食べ物に関する雑学集 - 真・役に立たない駄話

近頃の山菜は、山では採れないのか?

 ほろりとした苦味が持ち味の「たらの芽」や「ふきのとう」などの山菜。春
の訪れを告げる野菜として人気があるが、じつはこれらの多くは、山で採れた
ものではないという。最近、山菜が採れるのは、もっぱら温度管理されたハウ
スの中だ。

 ハウス栽培の山菜は、苗床に穂木を植えてから、40日ほどの短期間で栽培
し、出荷されている。だから、ハウスものは、4月下旬から出回る天然ものよ
り、1ヶ月ほど早く店頭に並ぶことになる。

 そのうえ、ハウスものは、短い期間で栽培されているので、天然ものよりも
えぐ味が少なく、色もいい。

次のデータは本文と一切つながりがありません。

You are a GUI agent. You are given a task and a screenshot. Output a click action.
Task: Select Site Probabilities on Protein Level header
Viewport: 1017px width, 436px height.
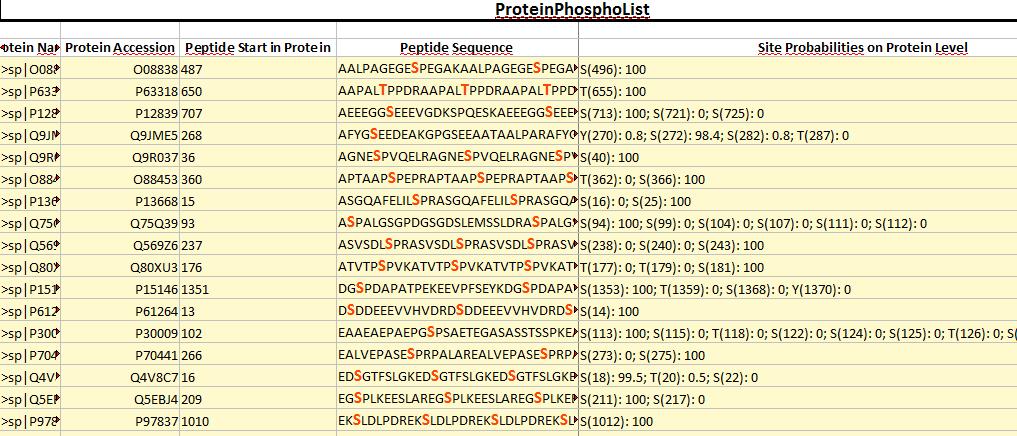click(798, 48)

苦味やアクが苦手な人には、天然ものよりも、む
しろハウス物のほうが好評のようだ・・・

京野菜を作っているのは埼玉県?

 「壬生菜」「金時にんじん」「みず菜」などの京野菜は、「京都で作ってい
る野菜だから京野菜」と思っているかもしれない。だが、最近は京都以外の土
地でも、盛んに栽培されているという。

 たとえば、壬生菜は埼玉、金時にんじんは香川や岡山、みず菜は全国各地で
栽培され、出荷されている。現在では、京野菜は、かならずしも京都産とは限
らない。

 そもそも、京都で作られている京野菜の生産高は非常に少ない。そのため、
京都市内でも、他県産の京都産が出回っているのが現状だ・・・

野菜の原産地が細かくわかっているのはなぜ?

 白菜やネギは中国。タマネギやほうれん草は中央アジア、ジャガイモやトマ
トは南アメリカが原産地だといわれている。なぜ、これらの野菜は、細かく原
産地がわかっているのだろうか?

 この謎を解いたのは、ロシアの植物学者バビロフ博士。バビロフは、今から
60年ほど前に世界中を歩きまわり、野菜の原産地を調査したことで、その名
が知られている。

 そのとき、バビロフが注目したのは、野菜の突然変異だった。突然変異が多
く見られる地域ほど、その野菜が出来て長く時間がたった場所、つまり野菜の
原産地であるはずだと考えたわけだ。その結果、主な野菜の原産地は、11の
地域に特定されることが判明した。